Buscando a la nueva generación
El tenis vive un momento curioso, los jugadores mejor colocados en la lista de la ATP rebasan los 30 años, pero el paso del tiempo les ha comenzado a cobrar factura, razón por la cual el dominio que han tenido en el circuito profesional corre el riesgo de desaparecer. ...

Juan Carlos Veraza
El deporte por nota
El tenis vive un momento curioso, los jugadores mejor colocados en la lista de la ATP rebasan los 30 años, pero el paso del tiempo les ha comenzado a cobrar factura, razón por la cual el dominio que han tenido en el circuito profesional corre el riesgo de desaparecer. Aunque, por el momento, estos veteranos se aferran a estar en lo más alto de la clasificación.
Históricamente, cuando un tenista llega a la tercera década de vida, su nivel suele ir en decadencia y los más jóvenes toman la estafeta para convertirse en los mejores del mundo. Pero en la actualidad Roger Federer, Rafa Nadal, Novak Djokovic, Andy Murray y Stan Wawrinka continúan ganando la mayoría de los torneos más relevantes del orbe.
De hecho, este año Federer y Nadal se han quedado con los tres Grand Slams disputados, además de un número importante de los Masters 1000 que se han llevado a cabo. Esto a pesar de que ambas leyendas se perdieron parte importante de 2016 tras batallar con lesiones y muchos pensaban que sus mejores días habían pasado.
Pero su amor al deporte, la dedicación y profesionalismo han permitido que no sólo sigan jugando a alto nivel, también han propiciado esta temporada de ensueño, que incluso los tiene peleando por el número uno del ranking y que hoy tiene de regreso al nacido en Mallorca en lo más alto del escalafón del tenis, con Federer como su adversario más importante para terminar el año en esa posición de privilegio.
Lo ocurrido durante todos estos años es una muestra del enorme talento de estos jugadores y también de otro factor, la incapacidad de los nuevos valores por dar el salto de calidad para romper con esta hegemonía. Claro que han pasado muchos tenistas con enorme capacidad por la ATP, muchos que se mantienen bien colocados en la siembra, pero que, por diversas razones, no han podido alcanzar su potencial. Sin poder reunir los ingredientes necesarios para encontrar la regularidad suficiente y así competir de manera consistente con los cinco maestros.

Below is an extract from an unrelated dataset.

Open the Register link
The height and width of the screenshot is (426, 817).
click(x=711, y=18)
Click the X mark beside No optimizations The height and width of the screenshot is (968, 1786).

Aunque, como ya escribí al inicio de esta columna, el dios Cronos está por lograr lo que el resto de los jugadores de la ATP no han podido. Federer ya ha tenido que limitar la cantidad de torneos disputados, Nadal, a pesar de que ya es el nuevo rey de la clasificación mundial, no ha podido alcanzar las semifinales de ningunos de los grandes eventos que ha disputado en el último mes y medio, Murray tuvo que dar un paso al costado en los recientes torneos y tanto Djokovic como Wawrinka no jugarán el resto de la temporada.
Algunos jóvenes dan muestra de querer asumir un rol protagónico, entre ellos Alexander Zverev, ganador de dos Masters 1000, incluyendo su victoria sobre Federer en la Rogers Cup, hace un par de domingos.
Será interesante observar quiénes se suman al alemán en el intento por convertirse en la nueva generación de estrellas del deporte blanco.